Maricela Cangá Mina, de 21 años, permanece bajo prisión preventiva desde las 10:00 de ayer, luego de que se realizara la audiencia de flagrancia, en la que el fiscal Jean Carlos Almeida dictó instrucción fiscal en su contra por el presunto delito de tentativa de asesinato.
La mujer está acusada de haber intentado envenenar con raticida a su pequeña hija, de 2 años de edad. El hecho ocurrió a las 19:00 del pasado martes, en la cooperativa Independencia 2, en la Isla Trinitaria, sur de Guayaquil, cuando Cangá compró un paquete de veneno para ratas, lo abrió y le dio a la niña para que comiera. Así lo denunció Angélica Mina, tía de la pequeña.

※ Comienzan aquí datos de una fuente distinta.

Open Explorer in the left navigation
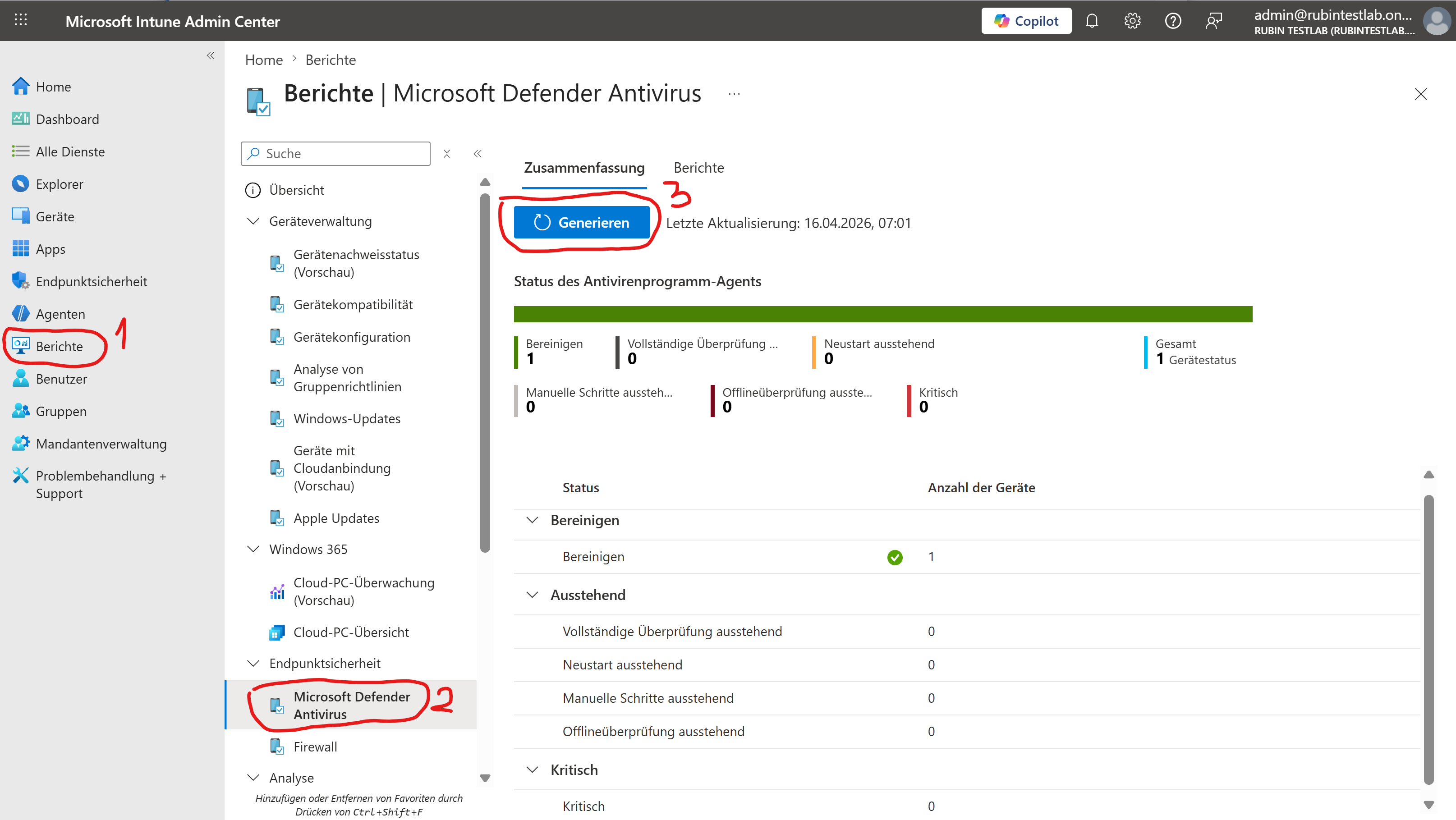 pyautogui.click(x=59, y=184)
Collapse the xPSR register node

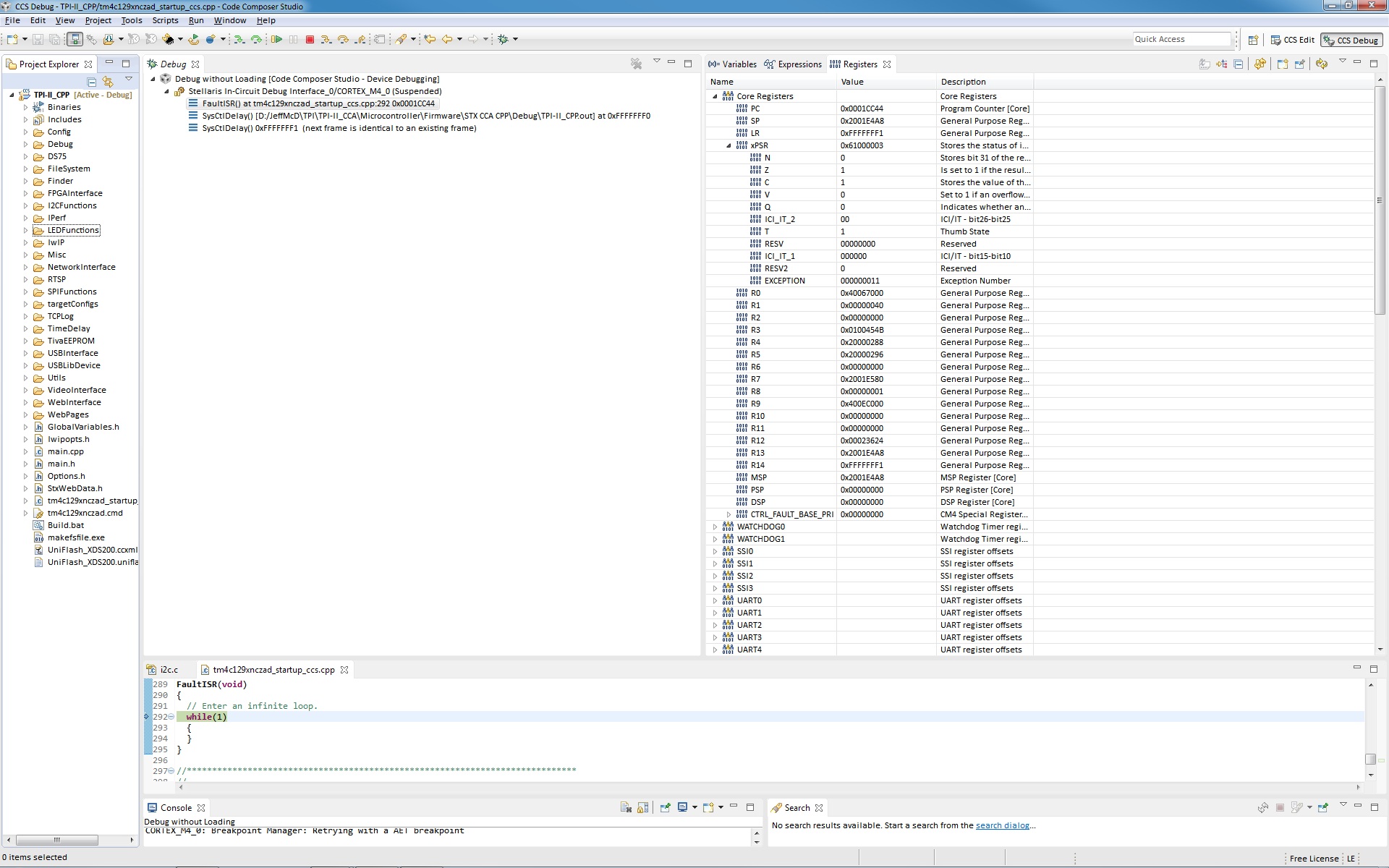pyautogui.click(x=729, y=145)
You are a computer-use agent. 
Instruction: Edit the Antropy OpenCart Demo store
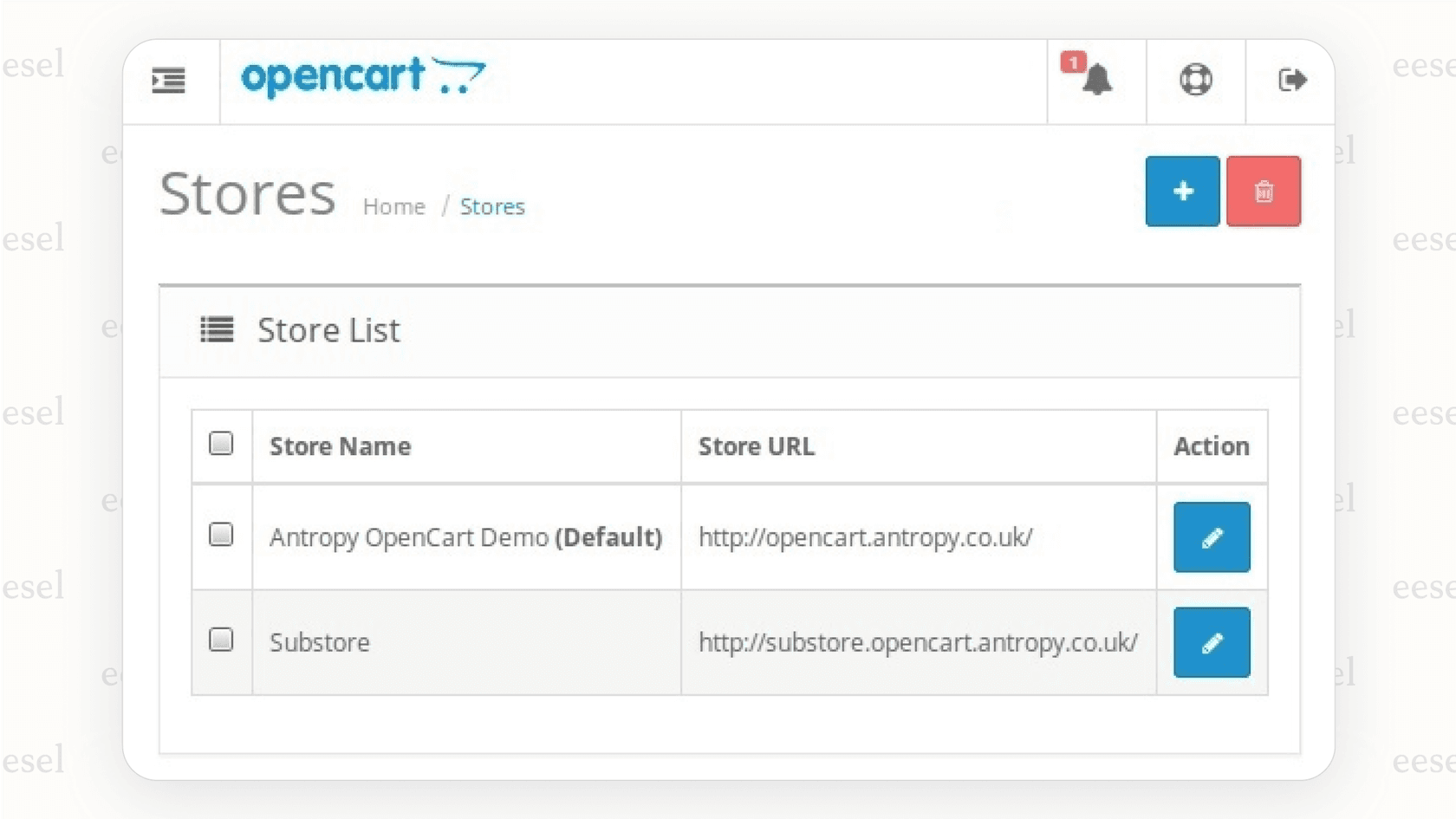point(1211,537)
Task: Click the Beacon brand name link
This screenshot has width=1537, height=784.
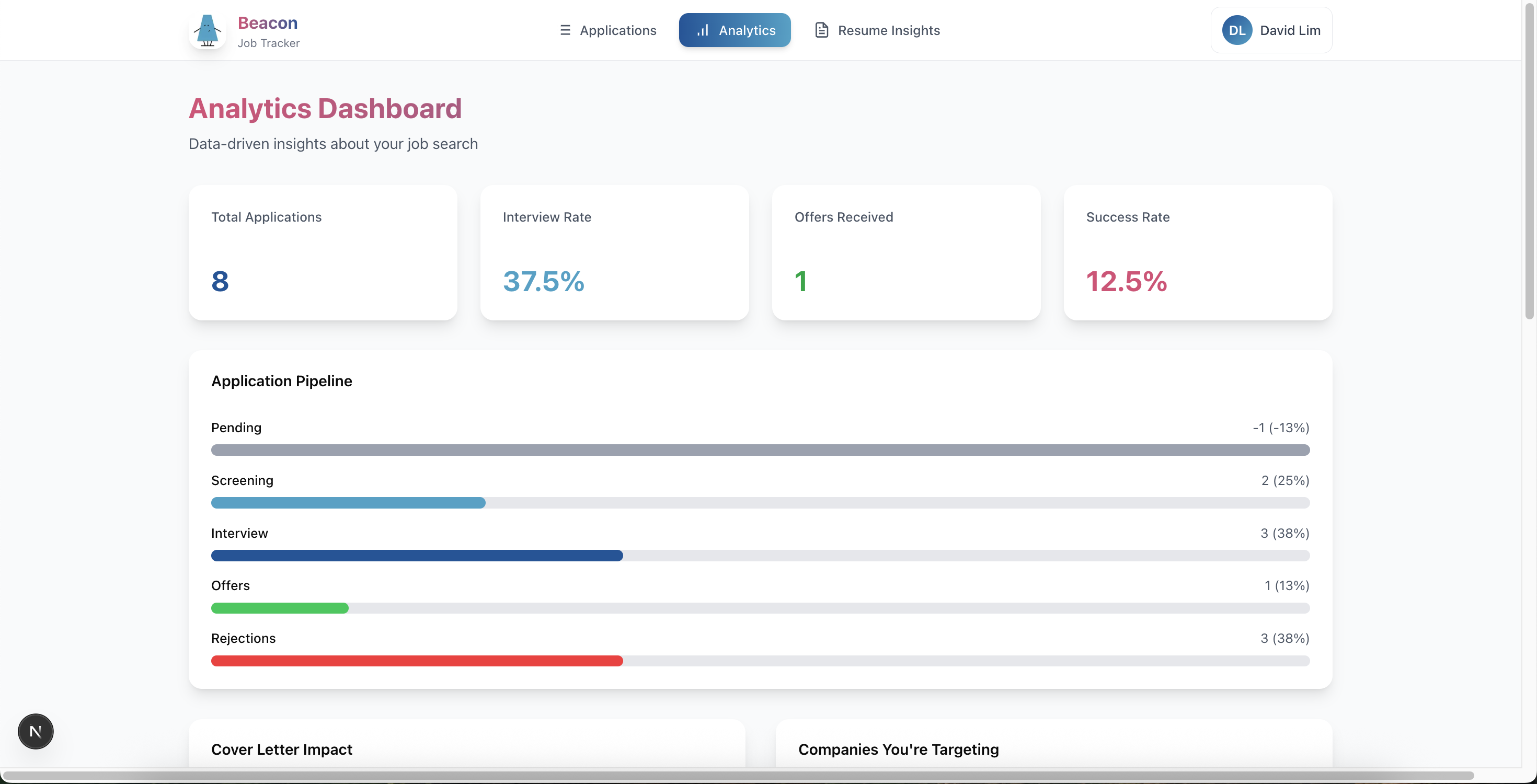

La acusada fue llevada al hospital Abel Gilbert Pontón, en el Suburbio, donde se llevó a cabo la audiencia, porque indicó que también ella había ingerido veneno y que estaba en estado de gestación, situación que fue descartada en el nosocomio. “La bebé tenía esas bolitas en las manos, mi mamá las probó y luego averiguamos que eran veneno para ratas. Le fuimos a preguntar a mi prima por qué la niña tenía eso y ella contestó: ‘Eso es lo que más le duele al papá. Que vaya él a buscar dinero’”, señaló Mina en la denuncia que presentó ante la Fiscalía.
Por fortuna, los médicos lograron practicarle un lavado gástrico a tiempo a la niña, y en los actuales momentos está fuera de peligro.